They seem to think nothing of Spain, with its eleven millions of people, being in fact added to France. Wholly insensible do they appear to concerns of this sort, while they sit thinking, day and night, upon the price of the bushel of wheat!

However, they are not, after all, such fools as they appear to be.

Despicable, indeed, must be that nation, whose safety or whose happiness does, in any degree, depend on so fluctuating a thing as the price of corn. This is a matter that we must take as it comes. The seasons will be what they will be; and all the calculations of statesmen must be made wholly independent of the changes and chances of seasons. This has always been the case, to be sure. What nation could ever carry on its affairs, if it had to take into consideration the price of corn?

Nevertheless, such is the situation of _our Government_, that its very existence, in its present way, depends upon the price of corn. The pretty fellows at Whitehall, if you may say to them: Well, but look at Spain; look at the enormous strides of the French; think of the consequences in case of another war; look, too, at the growing marine of America. See, Mr. Jenkinson, see, Mr. Canning, see, Mr. Huskisson, see, Mr. Peel, and all ye tribe of Grenvilles, see, what tremendous dangers are gathering together about us! "_Us!_" Aye, about _you_; but pray think what tremendous dangers wheat at four shillings a bushel will bring about _us_! This is the git. Here lies the whole of it. We laugh at a Government employing itself in making calculations about the price of corn, and in employing its press to put forth market puffs. We laugh at these things; but we should not laugh, if we considered, that it is on the price of wheat that the duration of the power and the profits of these men depends. They know what they want; and they wish to believe themselves, and to make others believe, that they shall have it. I have observed before, but it is necessary to observe again, that all those who are for the System, let them be Opposition or not Opposition, feel as Whitehall feels about the price of corn. I have given an instance, in the "tall soul;" but it is the same with the whole of them, with the whole of those who do not wish to see this infernal System changed. I was informed, and I believe it to be true, that the Marquis of Lansdowne said, last April, when the great rise took place in the price of corn, that he had always thought that the cash-measures had but little effect on prices; but that he was now satisfied that those measures had no effect at all on prices! Now, what is our situation; what is the situation of this country, if we must have the present Ministry, or a Ministry of which the Marquis of Lansdowne is to be a Member, if the Marquis of Lansdowne did utter these words? And again, I say, that I verily believe he did utter them.

Ours is a Government that now seems to depend very much upon the _weather_. The old type of a ship at sea will not do now, ours is a weather Government; and to know the state of it, we must have recourse to those gla.s.ses that the Jews carry about. Weather depends upon the winds, in a great measure; and I have no scruple to say, that the situation of those two Right Honourable youths, that are now gone to the Lakes in the north; that their situation, next winter, will be rendered very irksome, not to say perilous, by the present easterly wind, if it should continue about fifteen days longer. Pitt, when he had just made a monstrous issue of paper, and had, thereby, actually put the match which blowed up the old She Devil in 1797--Pitt, at that time, congratulated the nation, that the wisdom of Parliament had established a solid system of finance. Anything but solid it a.s.suredly was; but his system of finance was as worthy of being called solid, as that system of Government which now manifestly depends upon the weather and the winds.

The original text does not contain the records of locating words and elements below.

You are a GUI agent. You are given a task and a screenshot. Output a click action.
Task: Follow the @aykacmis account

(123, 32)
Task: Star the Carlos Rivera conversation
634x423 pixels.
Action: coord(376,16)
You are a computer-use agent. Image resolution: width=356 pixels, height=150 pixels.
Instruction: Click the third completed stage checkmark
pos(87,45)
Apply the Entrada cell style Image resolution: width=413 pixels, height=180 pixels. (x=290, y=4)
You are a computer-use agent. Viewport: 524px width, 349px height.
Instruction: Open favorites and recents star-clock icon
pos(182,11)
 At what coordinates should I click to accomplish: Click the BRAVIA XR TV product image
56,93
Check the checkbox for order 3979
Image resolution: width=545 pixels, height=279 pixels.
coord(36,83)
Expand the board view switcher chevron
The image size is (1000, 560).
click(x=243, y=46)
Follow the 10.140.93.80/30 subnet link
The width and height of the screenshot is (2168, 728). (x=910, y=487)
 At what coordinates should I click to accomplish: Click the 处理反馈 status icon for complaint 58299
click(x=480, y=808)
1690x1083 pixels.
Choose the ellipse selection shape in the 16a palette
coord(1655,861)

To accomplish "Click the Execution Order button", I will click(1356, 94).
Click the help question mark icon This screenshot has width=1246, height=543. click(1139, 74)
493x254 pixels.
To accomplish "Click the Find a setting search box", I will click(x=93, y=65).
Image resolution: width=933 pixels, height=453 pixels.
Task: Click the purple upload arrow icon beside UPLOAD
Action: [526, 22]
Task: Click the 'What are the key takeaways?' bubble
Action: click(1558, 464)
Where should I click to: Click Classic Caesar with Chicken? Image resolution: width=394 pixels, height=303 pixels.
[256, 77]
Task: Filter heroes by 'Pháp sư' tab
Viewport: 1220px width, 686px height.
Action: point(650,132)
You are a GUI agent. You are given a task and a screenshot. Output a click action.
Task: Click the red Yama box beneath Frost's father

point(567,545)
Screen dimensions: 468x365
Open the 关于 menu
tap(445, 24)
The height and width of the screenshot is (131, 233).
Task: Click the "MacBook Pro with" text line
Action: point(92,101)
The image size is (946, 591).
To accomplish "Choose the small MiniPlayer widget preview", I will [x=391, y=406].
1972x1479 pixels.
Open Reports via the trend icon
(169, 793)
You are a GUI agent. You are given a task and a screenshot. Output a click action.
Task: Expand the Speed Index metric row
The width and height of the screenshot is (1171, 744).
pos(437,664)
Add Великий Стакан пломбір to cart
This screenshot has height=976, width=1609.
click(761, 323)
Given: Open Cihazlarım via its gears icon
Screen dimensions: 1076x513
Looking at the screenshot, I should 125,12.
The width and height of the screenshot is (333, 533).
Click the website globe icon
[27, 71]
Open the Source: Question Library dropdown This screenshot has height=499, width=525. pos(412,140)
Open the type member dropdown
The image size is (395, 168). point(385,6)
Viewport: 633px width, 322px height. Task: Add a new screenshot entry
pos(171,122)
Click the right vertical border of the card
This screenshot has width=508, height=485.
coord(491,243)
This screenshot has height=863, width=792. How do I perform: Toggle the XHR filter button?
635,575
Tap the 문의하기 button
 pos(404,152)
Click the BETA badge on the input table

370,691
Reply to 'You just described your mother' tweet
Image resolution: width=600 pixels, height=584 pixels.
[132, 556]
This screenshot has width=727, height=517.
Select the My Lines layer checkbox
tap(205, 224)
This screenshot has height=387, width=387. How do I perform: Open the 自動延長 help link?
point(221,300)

Since my return home (it is now Thursday, 11th September), I have received letters from the east, from the north, and from the west. All tell me that the harvest is very far advanced, and that the crops are free from blight. These letters are not particular as to the weight of the crop; except that they all say that the barley is excellent. The wind is now coming from the east. There is every appearance of the fine weather continuing. Before Christmas, we shall have the wheat down to what will be a fair average price in future. I always said that the late rise was a mere puff. It was, in part, a scarcity rise. The wheat of 1821 was grown and bad. That of 1822 had to be begun upon in July. The crop has had to last thirteen months and a half. The present crop will have to last only eleven months, or less. The crop of barley, last year, was so very bad; so very small; and the crop of the year before so very bad in quality that wheat was malted, last year, in great quant.i.ties, instead of barley. This year, the crop of barley is prodigious. All these things considered wheat, if the cash-measures had had no effect, must have been a hundred and forty shillings a quarter, and barley eighty. Yet the first never got to seventy, and the latter never got to forty! And yet there was a man who calls himself a statesman to say that that mere puff of a rise satisfied him that the cash-measures had never had any effect! Ah! they are all _afraid_ to believe in the effect of those cash-measures: they tremble like children at the sight of the rod, when you hold up before them the effect of those cash-measures. Their only hope, is, that I am wrong in my opinions upon that subject; because, if I am right, their System is condemned to speedy destruction!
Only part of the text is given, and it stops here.